Beaucoup d’exégètes bibliques pensent que Marc terminait son évangile avec 16:1-8,
c’est-à-dire sans le dernier paragraphe. Ainsi, il n’y aura pas une apparition
de Jésus après la résurrection. Les femmes visitent le tombeau et le trouvent
vide. Un ange leur dit qu’il n’est pas là, qu’elles doivent retourner en
Galilée et l’attendre là-bas. L’évangile se termine avec ces mots étonnants: « Elles
ne disaient rien à personne; elles étaient tellement remplies de
terreur ». Ce n’est pas l’image que normalement nous avons du jour de la
Résurrection. Les femmes ne découvrent rien de plus qu’un Jésus disparu et une annonce qu’elles doivent
retourner à Galilée, c’est-à-dire retourner là où tout a commencé. Le texte
semble indiquer qu’elles doivent suivre le même chemin que Jésus si elles
veulent un jour arriver à le voir de nouveau. Elles doivent rester avec la mémoire
- parole très eucharistique - du crucifié pour pouvoir reconnaître le resuscité.
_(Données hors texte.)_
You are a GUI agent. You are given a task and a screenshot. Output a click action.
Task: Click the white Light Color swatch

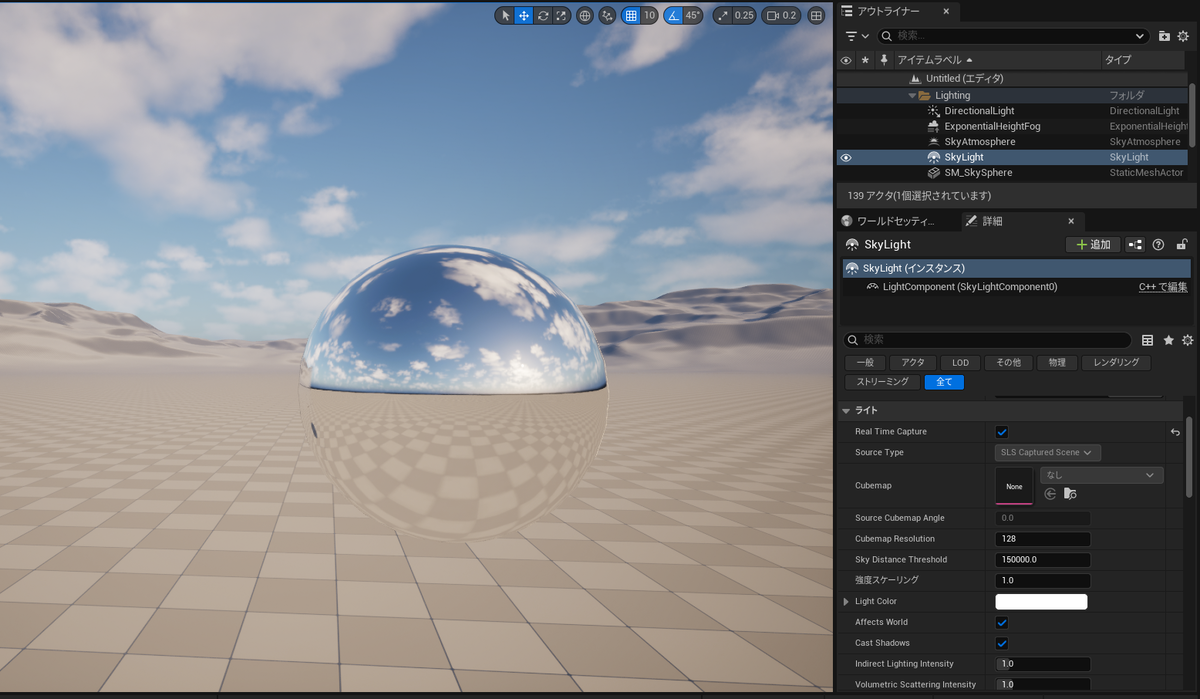coord(1041,601)
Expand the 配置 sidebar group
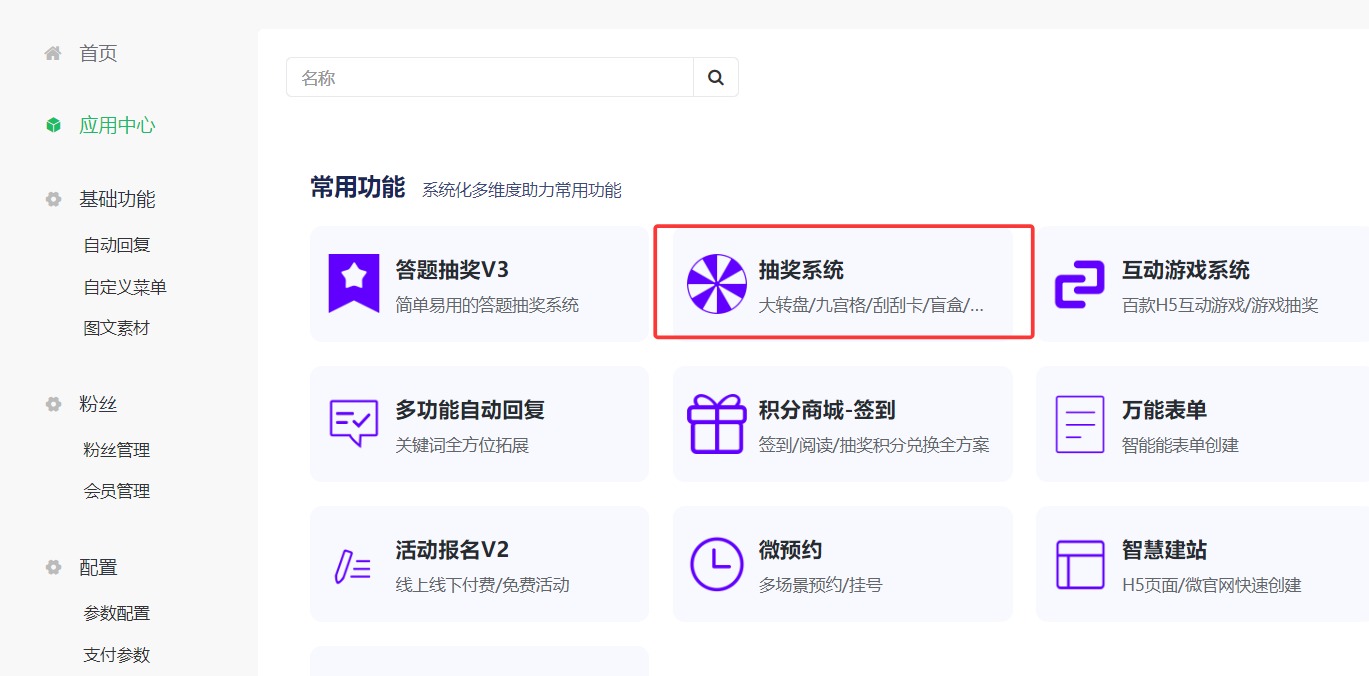Screen dimensions: 1369x676 (98, 568)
Nous connaîtrons le mystère de Dieu en Jésus quand nous nous referons
avec lui le chemin du Calvaire. L’important pour la Chrétienne ou Chrétien,
comme aussi pour l’Église en tant que telle, n’est pas tellement pouvoir faire
des distinctions subtiles autour des natures de Jésus - même si ça pourrait
avoir son importance dans certains contextes - mais plutôt de nous engager dans
le même pèlerinage de Jésus. Il me semble que ceci est important pour que les
pauvres et souffrants d’aujourd’hui, à l’égal des femmes de l’évangile de Marc,
entreprennent le chemin radical de foi et reviennent à nous, constitués en
Église, avec un mot étonnant qui se termine en évangélisant notre faible foi.
Je conclus avec un autre petit extrait d’un poème – cette
fois de José Agustín Goytisolo :
Je reste toujours –
confondu et suspendu dans l’air – dans la poussière de la haine – une triste
cendre – qui tombe et tombe – sur la terre – qui tombe dans ma mémoire.
[3] Tiré de Ricardo Renshaw, La
Tortura en Chimbote, IPEP, 1985, 22-23.
[4] Richard Renshaw, “Lord of the Miracles,” International Theological
Commission of EATWOT, Getting the Poor Down From The Cross: Christology of
Liberation, 2007, p. 197. La réflexion que je propose
est tire largement de ce même texte.
[5] Pour plus sur cette réflexion biblique, voir
Ched Myers, Binding the Strong Man : A political reading of Mark’s
Story of Jesus, Orbis Books, 1997 – and also Who Will Roll Away the
Stone? Il faut dire que les frontières théologiques
entre les églises (catholique, protestant, anabaptiste) sont assez fluides
devant l’exegèse biblique. Aujourd’hui Dr. Myers s’identifie comme Mennonite.